7.81k stars 4.23k forks source link

Beam slowness compared to flink-native #21569

Open damccorm opened 2 years ago

damccorm commented 2 years ago

I tried to compare a very simple beam pipeline with an equivalent flink-native pipeline. Both pipelines read strings from one kafka topic and write them to another topic. I ran each pipeline separately on a single task manager with a single slot and parallelism 1.

Flink native runs 5 times faster than beam: 150,000 strings per second in flink comparing to 30,000 in beam.

When using Avro and schema registry the difference is even more significant - flink native runs 30-80 times faster than beam.

Attached is the java code of both string-to-string pipelines.

Imported from Jira BEAM-14438. Original Jira may contain additional context. Reported by: iafek.

kennknowles commented 2 years ago

It would be very cool to have these pipelines so we can improve their performance. Given those numbers, this is probably very low-hanging fruit.

ifat-afek commented 2 years ago

The pipelines are attached to the jira ticket: https://issues.apache.org/jira/browse/BEAM-14438 Thanks :-)

Abacn commented 1 year ago

For someone finding this issue relevant to them, adding a pipeline option --fasterCopy=true may help. context: #13240

ifat-afek commented 1 year ago

Thanks! I already tried fasterCopy and the performance improvement was not significant.

kennknowles commented 1 year ago

Have you looked at a profile to see where the overhead is?

kennknowles commented 1 year ago

I know that Flink has a highly tuned Kafka connector. And we do expect some overhead since Beam will add a couple layers of virtual method calls. If there are inefficiencies in serialization that will be a serious overhead.
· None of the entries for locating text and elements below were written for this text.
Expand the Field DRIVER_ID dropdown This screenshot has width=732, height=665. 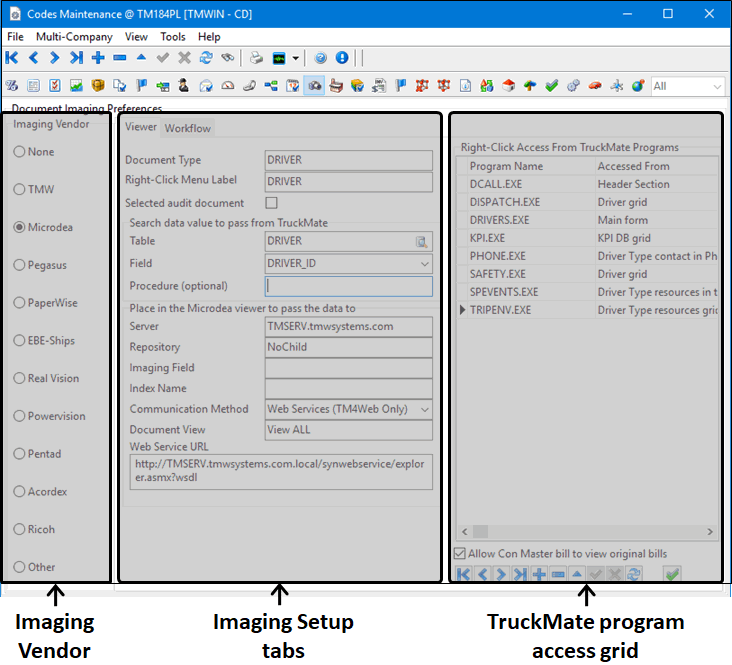pyautogui.click(x=424, y=264)
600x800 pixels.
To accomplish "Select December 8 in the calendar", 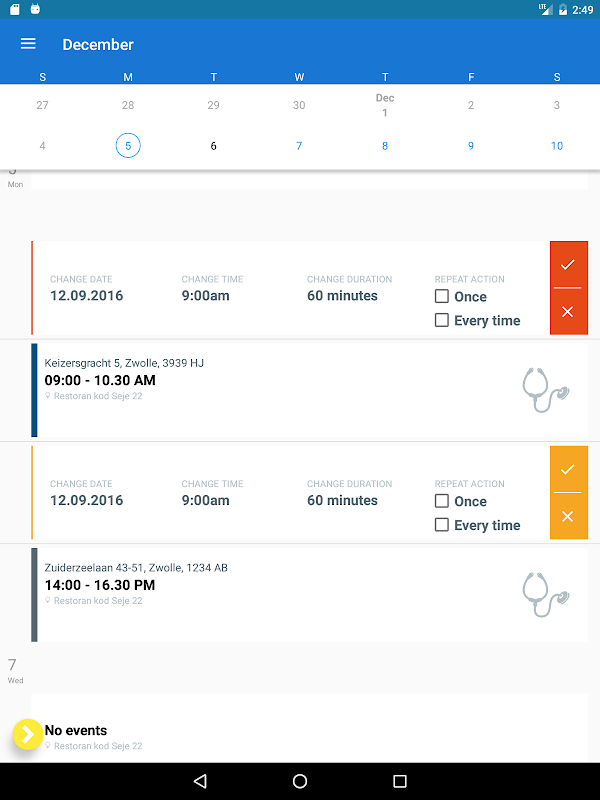I will point(385,146).
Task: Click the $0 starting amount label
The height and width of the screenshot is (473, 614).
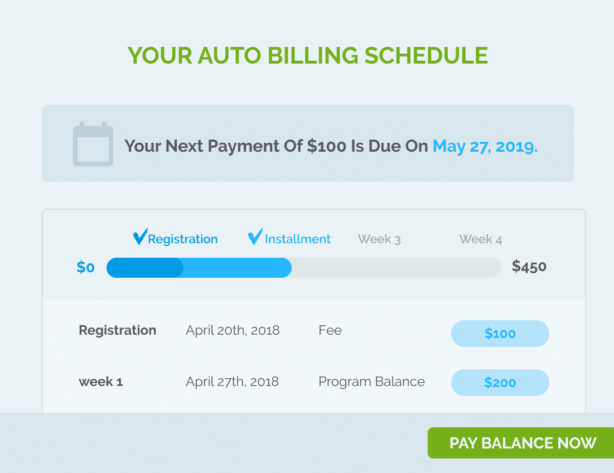Action: click(86, 268)
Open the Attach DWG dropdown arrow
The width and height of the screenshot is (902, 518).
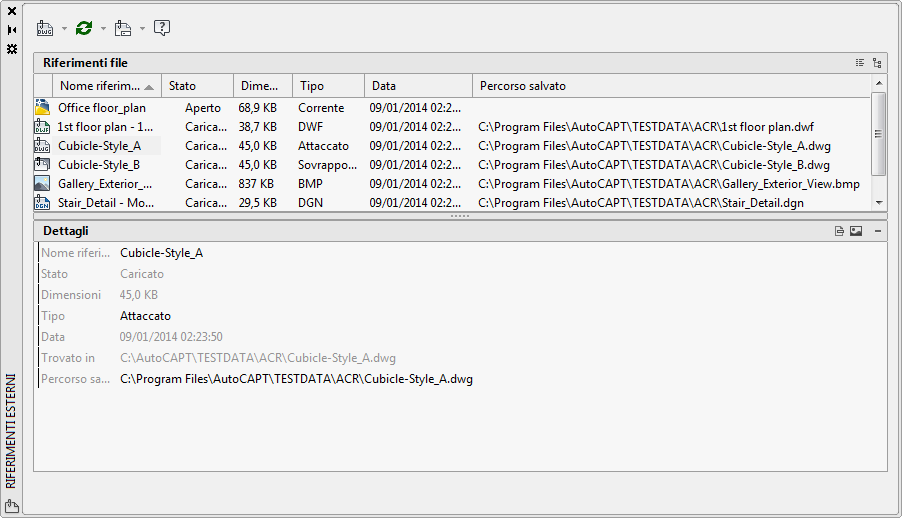65,28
The other thing I should say is of course in streaming we care primarily about cost and maximum scale so limiting everything to 1 task manager / slot / thread / etc is not necessarily measuring what you care about. It is still useful for finding overhead, for sure.

ifat-afek commented 1 year ago

We had severe performance issues in our pipelines, so we decided to test and compare very simple pipelines in order to try and find the root cause of the problems. Of course, the plan to later on tune the scaling. How can I profile the pipeline and understand where the overhead is?